Source records
━━━━
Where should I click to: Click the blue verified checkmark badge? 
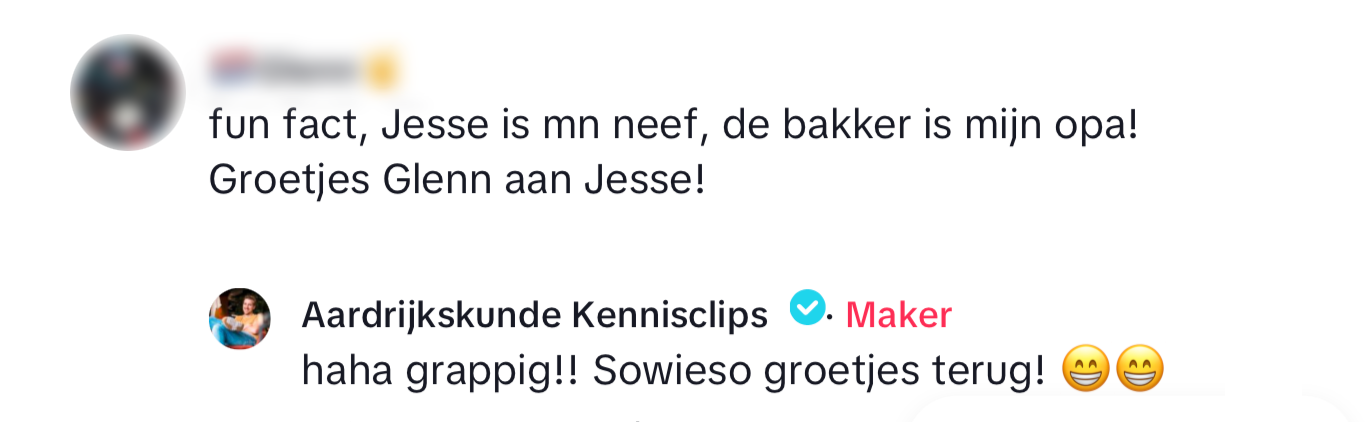click(x=806, y=308)
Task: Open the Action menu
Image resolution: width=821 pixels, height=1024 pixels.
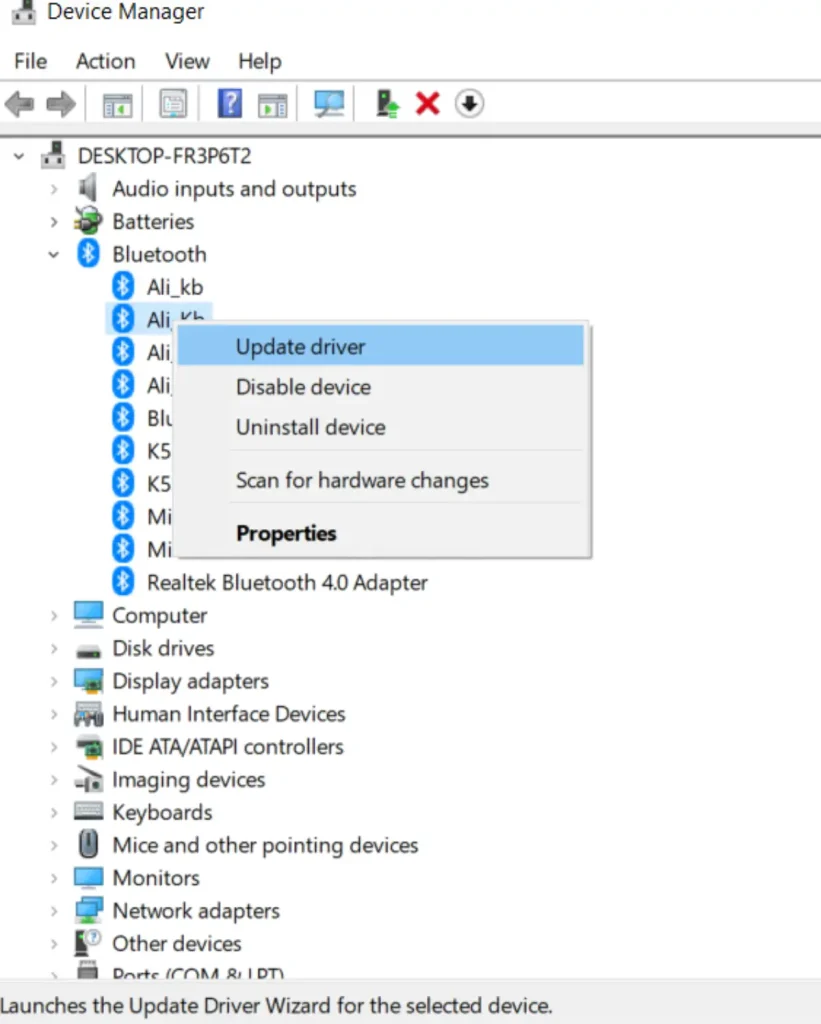Action: coord(105,61)
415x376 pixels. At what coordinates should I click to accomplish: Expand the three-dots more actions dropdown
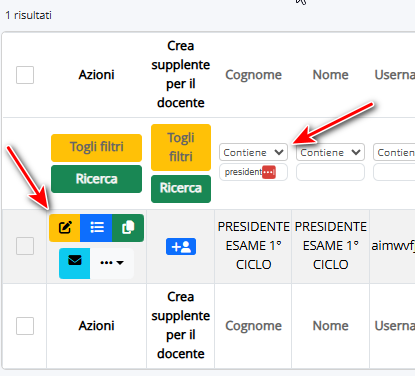coord(112,263)
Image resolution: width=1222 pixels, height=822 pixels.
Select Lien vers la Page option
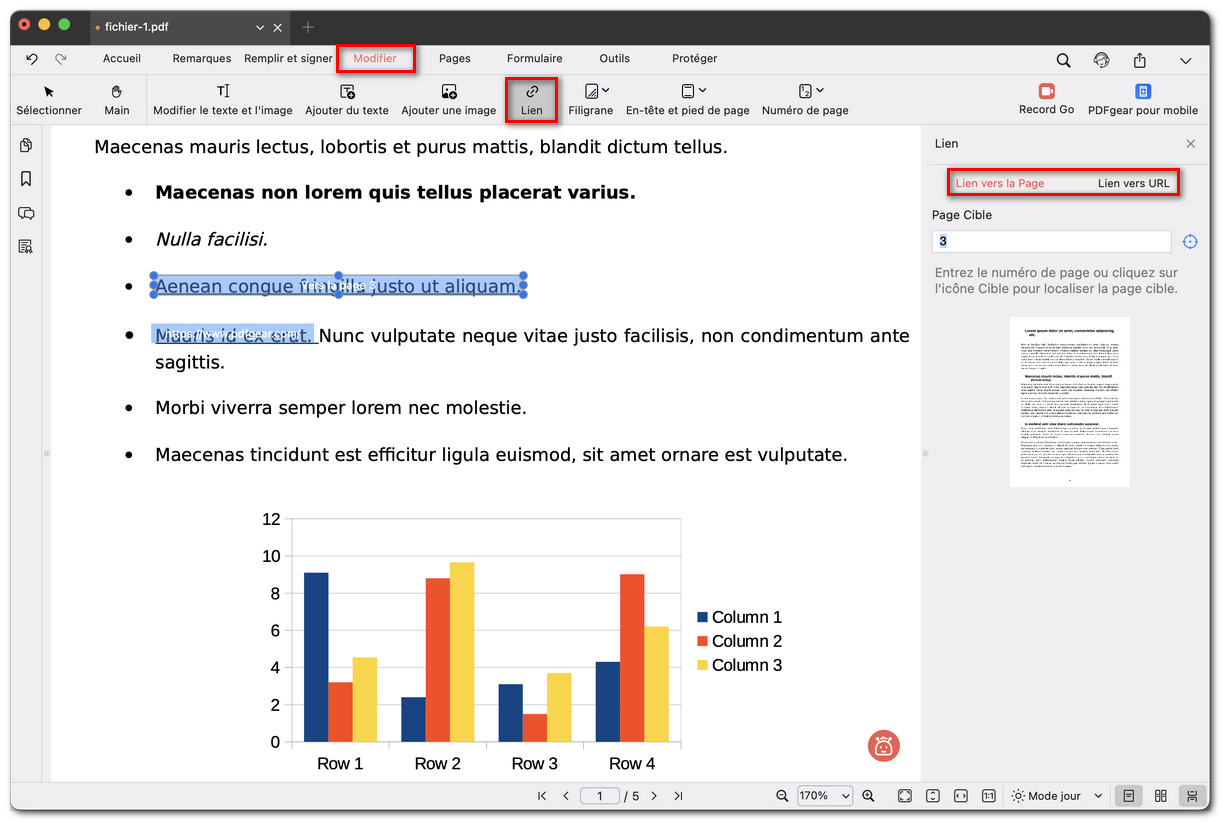pyautogui.click(x=999, y=183)
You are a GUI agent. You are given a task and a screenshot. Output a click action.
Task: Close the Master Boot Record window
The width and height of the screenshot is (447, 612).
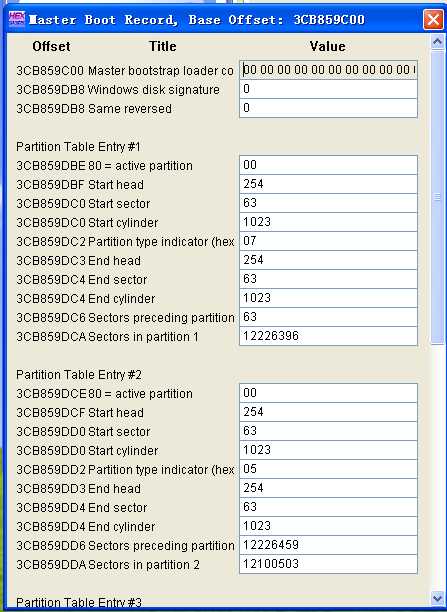(x=433, y=19)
━━━━
**What is needed:**
For this exercise, return every entry verbatim and omit all pictures.

**The completed task:**
Where should I click to: Click the blue verified checkmark badge? 
click(x=806, y=308)
Task: Open the Action menu
Image resolution: width=821 pixels, height=1024 pixels.
Action: coord(105,61)
415x376 pixels. At what coordinates should I click to accomplish: Expand the three-dots more actions dropdown
coord(112,263)
Image resolution: width=1222 pixels, height=822 pixels.
Select Lien vers la Page option
pyautogui.click(x=999, y=183)
You are a GUI agent. You are given a task and a screenshot. Output a click action.
Task: Close the Master Boot Record window
The width and height of the screenshot is (447, 612).
(x=433, y=19)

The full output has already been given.